Problem to work on: Retype the material that follows exactly, limited to the lines from the one with "Task: Select page 2 in pagination" through the one with "Click the screen_time_hours", and keep out all pictures.

The data:
◇ ◇ ◇
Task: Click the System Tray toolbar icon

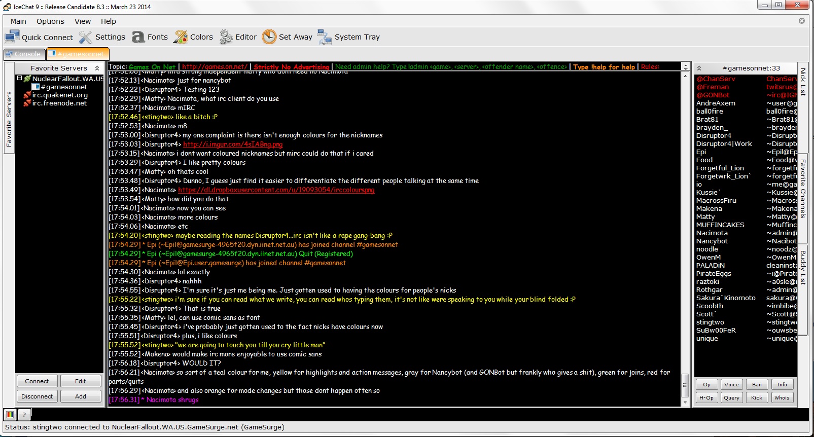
◇ ◇ ◇
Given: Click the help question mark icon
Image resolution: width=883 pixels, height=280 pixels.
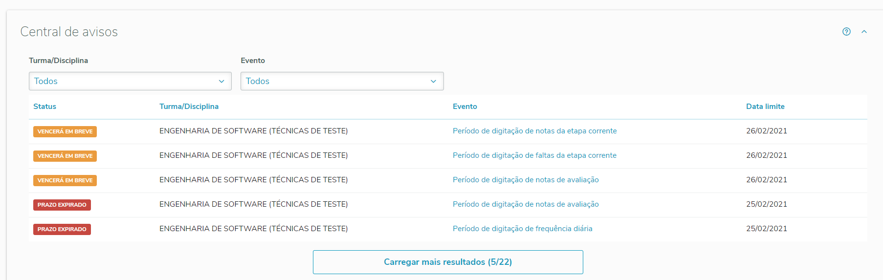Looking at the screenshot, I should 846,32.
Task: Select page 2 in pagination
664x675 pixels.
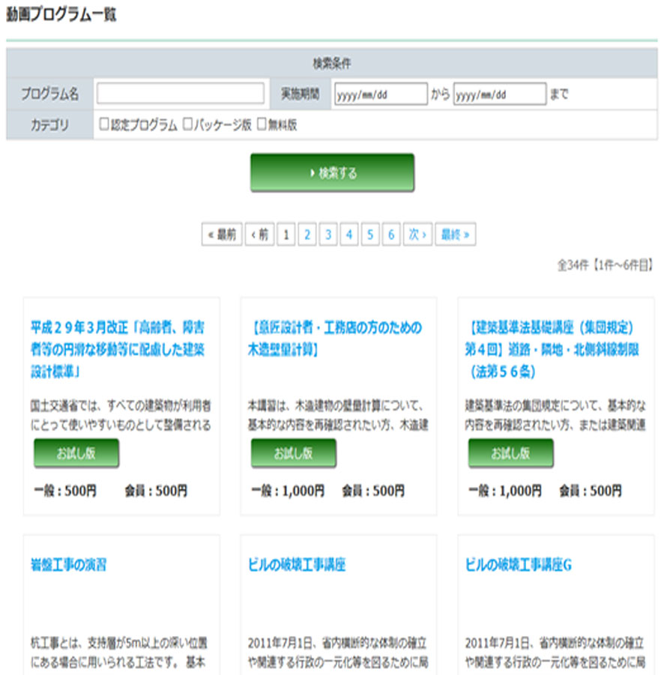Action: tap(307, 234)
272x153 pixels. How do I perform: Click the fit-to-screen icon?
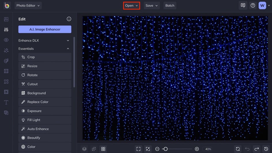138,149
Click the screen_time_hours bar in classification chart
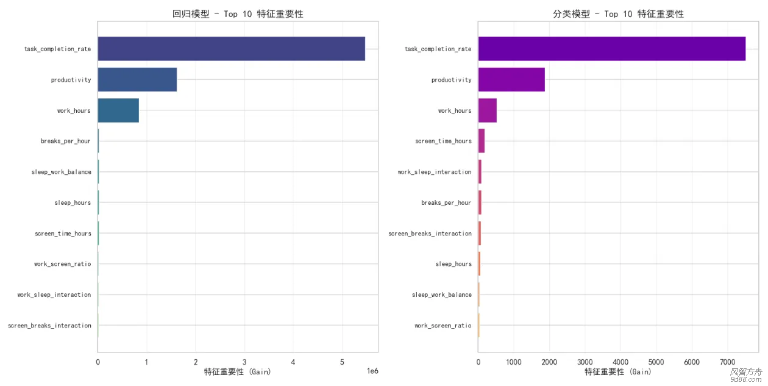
◇ ◇ ◇
Task answer:
Task: Select page 2 in pagination
664x675 pixels.
Action: tap(307, 234)
272x153 pixels. How do I perform: Click the fit-to-screen icon?
138,149
Click the screen_time_hours bar in classification chart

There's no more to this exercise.